For whitewater enthusiasts looking to run friendly class II(III) whitewater, the Lower Kananaskis is a popular choice. As the river is dam-controlled, the water levels are predictable, and TransAlta generally posts the release times and flow rates on their website .

The Canoe Meadows site is home to the popular Kananaskis Whitewater Festival ("Kanfest") . This is an annual festival, typically occurring in mid-August, which attracts beginner and expert kayakers alike for a fun-filled weekend of kayaking-related activities.

The Upper Kananaskis (upstream of Barrier Lake) is not so paddler friendly: low water levels, many snags and sweepers.

====Shuttle====
- The put-in for the Lower Kananaskis is the parking lot for "Widow Maker" Rapid, located approximately 1 kilometre upstream of the Kananaskis Information Centre.
- The take-out for the Lower Kananaskis is Canoe Meadows Campground, approximately 1 kilometre downstream of the Kananaskis Information Centre

====Rapids====
The first rapid on the Kananaskis is the Widow Maker, which is a class III pool drop that is notoriously tippy. It is easy to put in below the Widow Maker if the paddler is looking to avoid the feature. The first play feature is a small hole on river left called Hollywood. The river then winds down with man-made eddies on either side of the river to the second feature called point-break, which is considered the river's best hole for playboating. Downstream is the river's largest wave, called Santa Claus, with an aggressive hole 30 yards below it (dubbed "Santa's Little Helper"). The section finishes off with Canoe Meadows Campground on the right hand shore, with a large "V" wave popular with river surfers, a second wave called the Green Tongue, and a very developed slalom course. Nearly every rapid on this stretch of river was either created or manipulated by man-made boulder placements. The exit of the river to get back to the take-out is anywhere on the right hand shore after the last slalom gate.

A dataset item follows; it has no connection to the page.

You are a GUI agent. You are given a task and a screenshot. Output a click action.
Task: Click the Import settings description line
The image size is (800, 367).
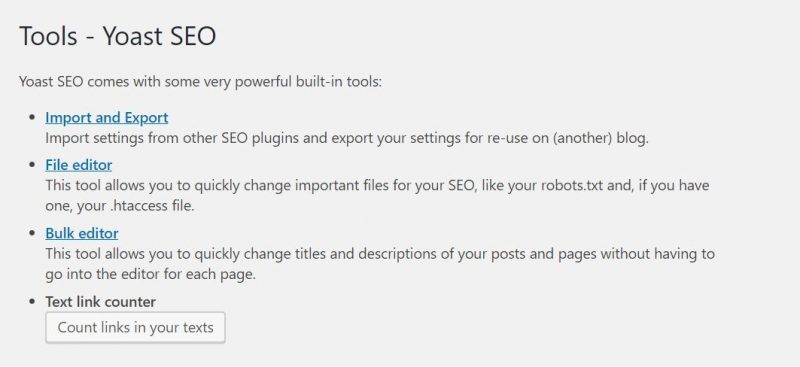[x=347, y=138]
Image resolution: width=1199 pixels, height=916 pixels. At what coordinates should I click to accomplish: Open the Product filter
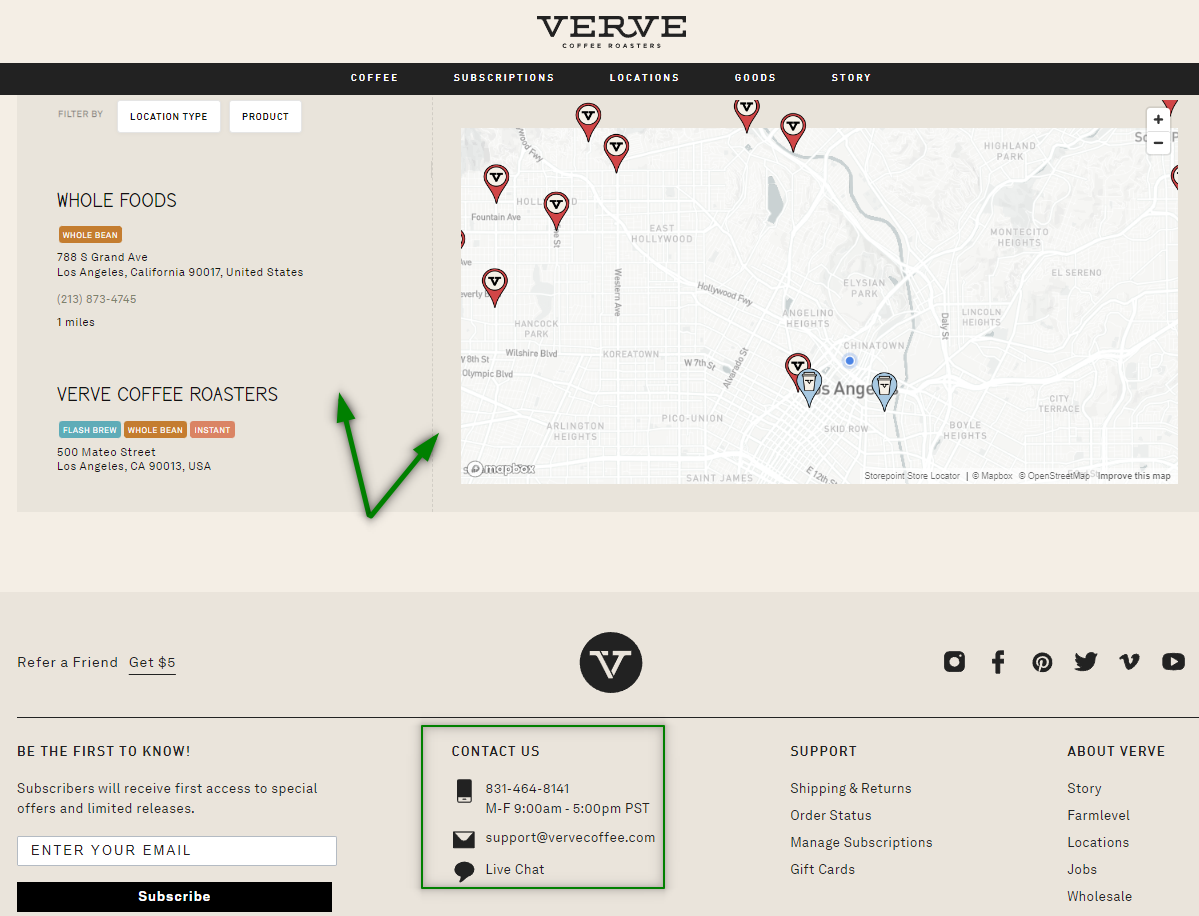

A major flood beginning on June 21, 2013 had a destructive effect on the man-made rapids on the lower Kananaskis River. Very few of them are still considered suitable for Playboating, partially due to movement of boulders, and partially due to inconsistent water levels. Soon after, the Alberta Whitewater Association reconstructed an interim slalom course, with plans to improve it further with additional time and funding.